Extracted text

Despite the strong Democratic edge of this Senate seat, the two House seats contain three Republican members. These districts are both must-wins if Democrats hope to take the House back.
House District 57
Registration: D 7648, R 5322, N 7796, total 20780, D+ 2326
Under the old lines, Lukan had a break-even district. He took over the seat in 2002. One-term Democrat Andra Atteberry had been kind of a fluke-winner in 2000, defeating foul-mouth freshman Republican Mike Jager, and she got burned by the 2001 map. Lukan beat her with 65%, one of the bigger wins on record against a non-scandalized incumbent, and has settled in to log a decade of tenure and rise into leadership at age 32, with comfortable wins and a free ride in 2010.
Is this heaven? Not for Lukan, who gets screwed bad with this map. He loses Republican Manchester and southern Delaware County. The new seat pulls all the way into Dubuque County. He gets almost all of the county outside the city limits, except Cascade and a few rural township remnants right next to Dubuque. Soon after The Map came out, Lukan told the Register: "It's not going to be easy, but the numbers don't scare me. I think I understand how the district performs, and I think I can win."

Data
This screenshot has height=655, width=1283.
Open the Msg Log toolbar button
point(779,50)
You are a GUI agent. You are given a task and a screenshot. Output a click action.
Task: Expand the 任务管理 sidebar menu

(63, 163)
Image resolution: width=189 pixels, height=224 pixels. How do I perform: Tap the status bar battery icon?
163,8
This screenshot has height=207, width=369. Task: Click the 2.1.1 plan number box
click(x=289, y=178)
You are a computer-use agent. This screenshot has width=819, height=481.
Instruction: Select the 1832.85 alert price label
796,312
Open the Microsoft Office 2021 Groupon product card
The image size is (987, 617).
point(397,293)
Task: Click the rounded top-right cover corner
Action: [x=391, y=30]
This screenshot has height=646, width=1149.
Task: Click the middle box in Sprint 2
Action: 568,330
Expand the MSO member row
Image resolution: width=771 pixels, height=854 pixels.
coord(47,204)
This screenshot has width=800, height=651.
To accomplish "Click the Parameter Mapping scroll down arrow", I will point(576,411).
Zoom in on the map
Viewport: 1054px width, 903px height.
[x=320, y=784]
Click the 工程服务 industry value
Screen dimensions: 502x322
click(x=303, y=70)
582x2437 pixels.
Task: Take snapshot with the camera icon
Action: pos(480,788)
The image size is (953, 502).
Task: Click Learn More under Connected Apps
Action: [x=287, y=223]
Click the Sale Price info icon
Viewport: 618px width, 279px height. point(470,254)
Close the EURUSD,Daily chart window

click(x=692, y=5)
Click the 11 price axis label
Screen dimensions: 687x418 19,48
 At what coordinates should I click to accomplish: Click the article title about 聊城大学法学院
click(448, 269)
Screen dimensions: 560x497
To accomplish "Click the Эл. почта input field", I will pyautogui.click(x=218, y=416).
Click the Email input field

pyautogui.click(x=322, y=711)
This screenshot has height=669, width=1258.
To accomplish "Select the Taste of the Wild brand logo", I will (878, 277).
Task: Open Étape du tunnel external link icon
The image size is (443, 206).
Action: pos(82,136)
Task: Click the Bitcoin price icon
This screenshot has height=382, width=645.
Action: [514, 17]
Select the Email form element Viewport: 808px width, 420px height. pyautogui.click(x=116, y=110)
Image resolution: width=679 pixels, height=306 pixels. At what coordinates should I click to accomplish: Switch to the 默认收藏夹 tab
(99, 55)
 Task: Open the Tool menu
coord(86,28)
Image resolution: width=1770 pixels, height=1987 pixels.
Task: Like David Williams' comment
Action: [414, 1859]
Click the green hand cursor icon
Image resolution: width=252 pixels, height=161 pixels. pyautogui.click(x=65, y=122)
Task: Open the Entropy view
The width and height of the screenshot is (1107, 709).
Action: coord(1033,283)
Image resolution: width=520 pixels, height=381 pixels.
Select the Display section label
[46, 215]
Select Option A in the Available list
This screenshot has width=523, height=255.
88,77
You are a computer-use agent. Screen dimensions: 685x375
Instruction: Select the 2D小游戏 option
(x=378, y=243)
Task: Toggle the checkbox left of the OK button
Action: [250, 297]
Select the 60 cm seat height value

Aim of the task
Using the House District 57 text, explain in one to three sentences why the new map is bad for Lukan.

Solved exercise
The new map takes Republican Manchester and southern Delaware County out of his district. In their place, the seat reaches into Dubuque County and picks up almost all of it outside the city limits, except Cascade and a few rural township remnants next to Dubuque.